Working with Lexicons¶
Terminology¶
In Wn, the following terminology is used:
- lexicon:
An inventory of words, senses, synsets, relations, etc. that share a namespace (i.e., that can refer to each other).
- wordnet:
A group of lexicons (but usually just one).
- resource:
A file containing lexicons.
- package:
A directory containing a resource and optionally some metadata files.
- collection:
A directory containing packages and optionally some metadata files.
- project:
A general term for a resource, package, or collection, particularly pertaining to its creation, maintenance, and distribution.
In general, each resource contains one lexicon. For large projects like the Open English WordNet, that lexicon is also a wordnet on its own. For a collection like the Open Multilingual Wordnet, most lexicons do not include relations as they are instead expected to use those from the OMW's included English wordnet, which is derived from the Princeton WordNet. As such, a wordnet for these sub-projects is best thought of as the grouping of the lexicon with the lexicon providing the relations.
Lexicon and Project Specifiers¶
Wn uses lexicon specifiers to deal with the possibility of having
multiple lexicons and multiple versions of lexicons loaded in the same
database. The specifiers are the joining of a lexicon's name (ID) and
version, delimited by :. Here are the possible forms:
* -- any/all lexicons
id -- the most recently added lexicon with the given id
id:* -- all lexicons with the given id
id:version -- the lexicon with the given id and version
*:version -- all lexicons with the given version
For example, if ewn:2020 was installed followed by ewn:2019,
then ewn would specify the 2019 version, ewn:* would
specify both versions, and ewn:2020 would specify the 2020
version.
The same format is used for project specifiers, which refer to
projects as defined in Wn's index. In most cases the project specifier
is the same as the lexicon specifier (e.g., ewn:2020 refers both
to the project to be downloaded and the lexicon that is installed),
but sometimes it is not. The 1.4 release of the Open Multilingual
Wordnet, for instance, has the project specifier omw:1.4 but it
installs a number of lexicons with their own lexicon specifiers
(omw-zsm:1.4, omw-cmn:1.4, etc.). When only an id is given
(e.g., ewn), a project specifier gets the first version listed
in the index (in the default index, conventionally, the first version
is the latest release).
Filtering Queries with Lexicons¶
Queries against the database will search all installed lexicons unless
they are filtered by lang or lexicon arguments:
>>> import wn
>>> len(wn.words())
1538449
>>> len(wn.words(lang="en"))
318289
>>> len(wn.words(lexicon="oewn:2024"))

Stored data:

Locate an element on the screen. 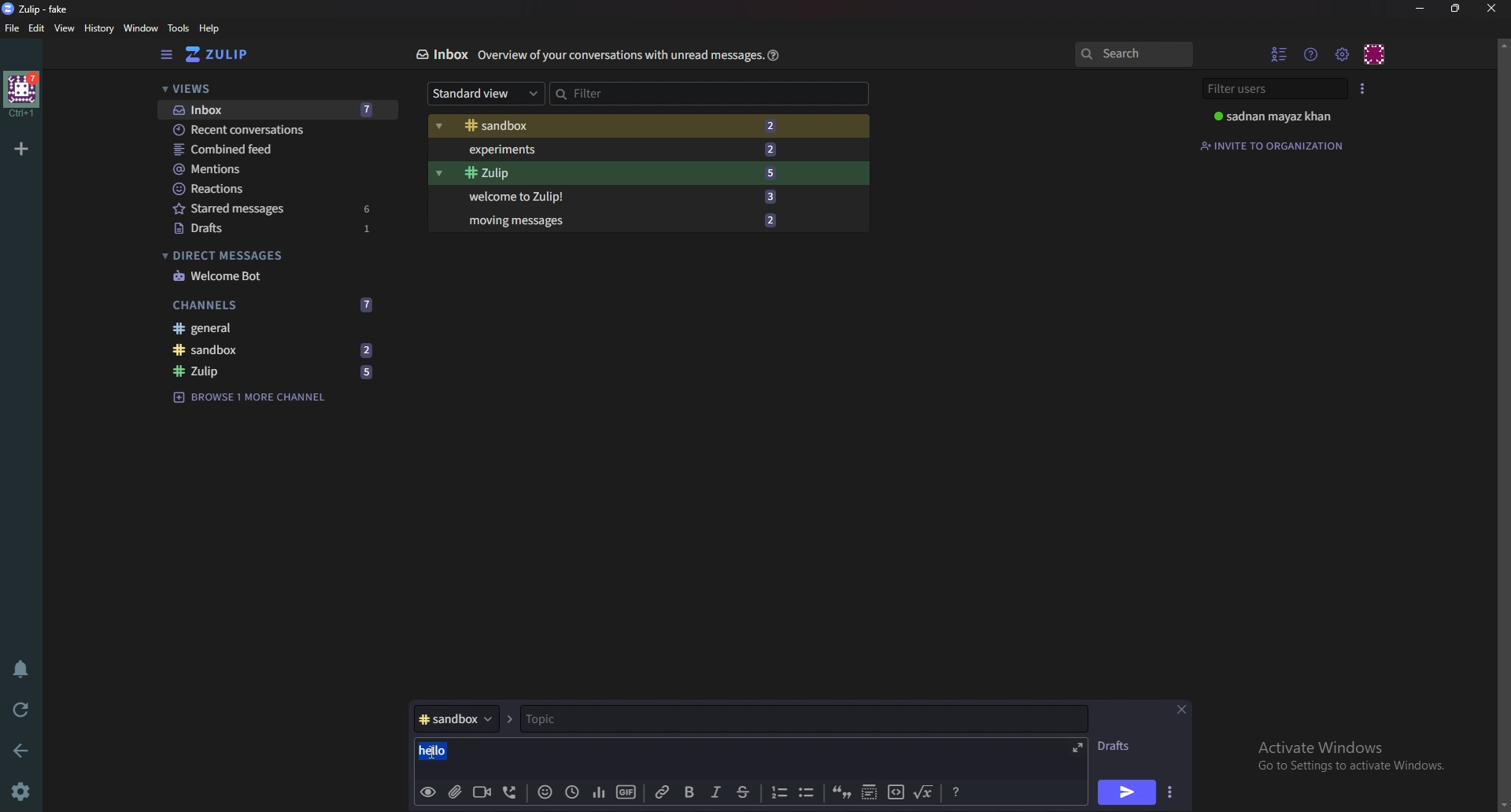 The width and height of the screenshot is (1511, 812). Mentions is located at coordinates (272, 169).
* * *
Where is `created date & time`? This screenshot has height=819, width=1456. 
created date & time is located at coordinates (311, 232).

Task list:
1. Answer these questions using the text on working with lexicons:
(a) What term does Wn use for a file containing lexicons?
(b) What character separates a lexicon's name and version in a specifier?
(c) What project specifier does the 1.4 release of the Open Multilingual Wordnet have?
2. From the text on working with lexicons, repeat word for word the passage starting with "In general, each" and going on through "providing the relations.".

Answers given:
1.
(a) Resource.
(b) A colon (:).
(c) omw:1.4.

2.
In general, each resource contains one lexicon. For large projects like the Open English WordNet, that lexicon is also a wordnet on its own. For a collection like the Open Multilingual Wordnet, most lexicons do not include relations as they are instead expected to use those from the OMW's included English wordnet, which is derived from the Princeton WordNet. As such, a wordnet for these sub-projects is best thought of as the grouping of the lexicon with the lexicon providing the relations.